Deep 3D Convolutional Neural Network for Automated Lung Cancer Diagnosis
This addresses the problem of improving accuracy and efficiency in lung cancer diagnosis for radiologists, though it appears incremental as it builds on existing deep learning methods for medical imaging.
The paper tackles automated lung cancer diagnosis from CT scans by proposing a deep 3D CNN that learns discriminative 3D features directly, eliminating the need for manual 2D feature extraction, and it demonstrates effectiveness in classifying lung nodules despite limited computational resources.
Computer Aided Diagnosis has emerged as an indispensible technique for validating the opinion of radiologists in CT interpretation.
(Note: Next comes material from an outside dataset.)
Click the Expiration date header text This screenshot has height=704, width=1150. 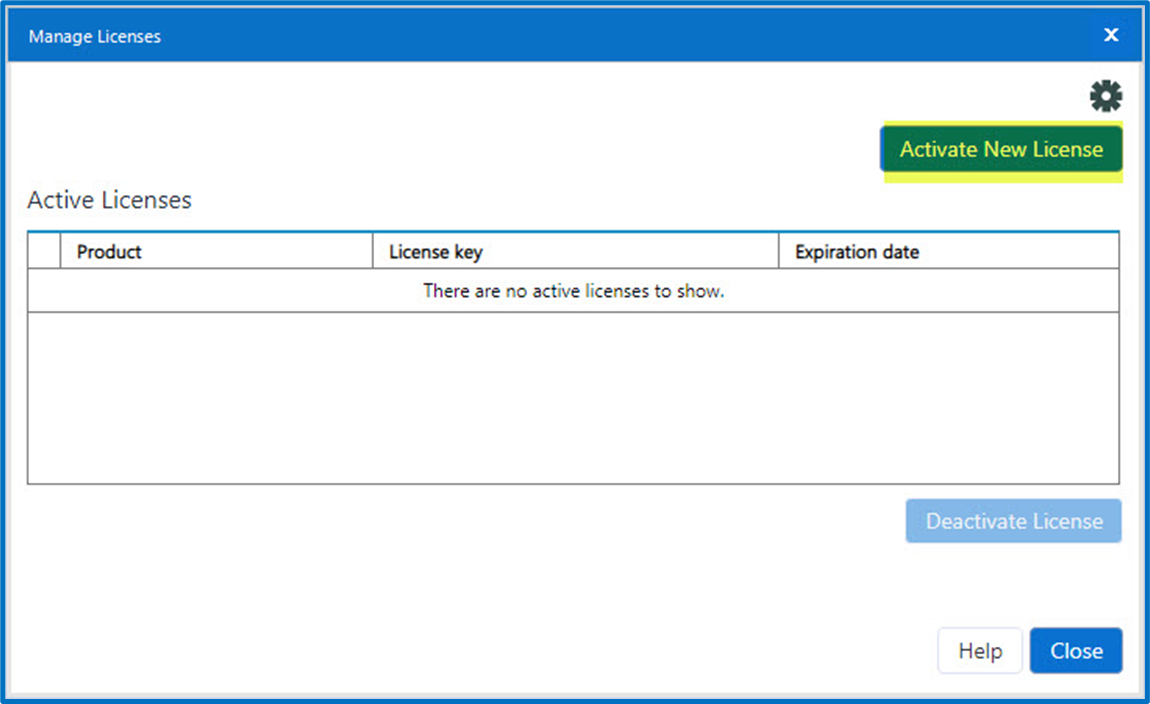pos(856,251)
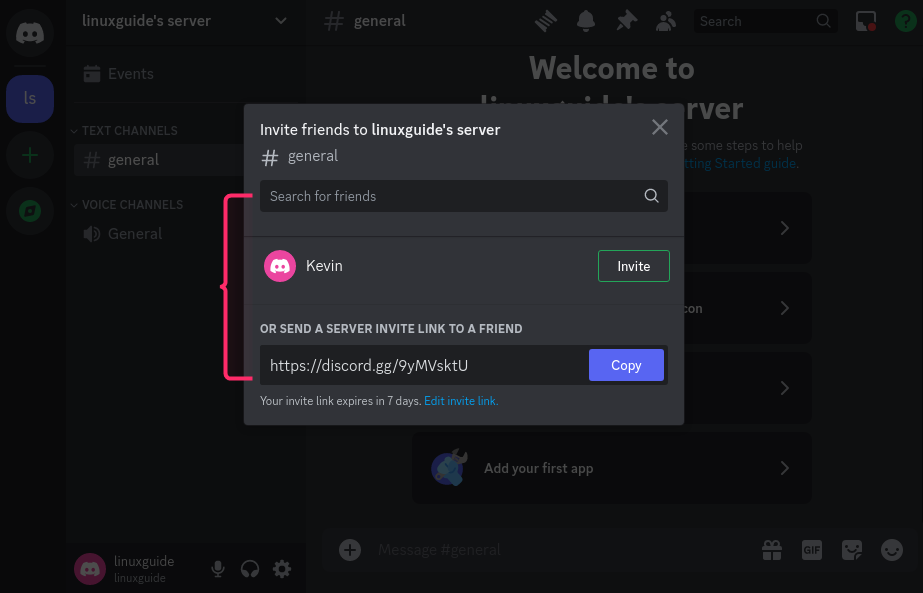Viewport: 923px width, 593px height.
Task: Toggle microphone mute
Action: [218, 569]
This paper presents a deep 3D Convolutional Neural Network (CNN) architecture for automated CT scan-based lung cancer detection system. It utilizes three dimensional spatial information to learn highly discriminative 3 dimensional features instead of 2D features like texture or geometric shape whick need to be generated manually. The proposed deep learning method automatically extracts the 3D features on the basis of spatio-temporal statistics.The developed model is end-to-end and is able to predict malignancy of each voxel for given input scan. Simulation results demonstrate the effectiveness of proposed 3D CNN network for classification of lung nodule in-spite of limited computational capabilities.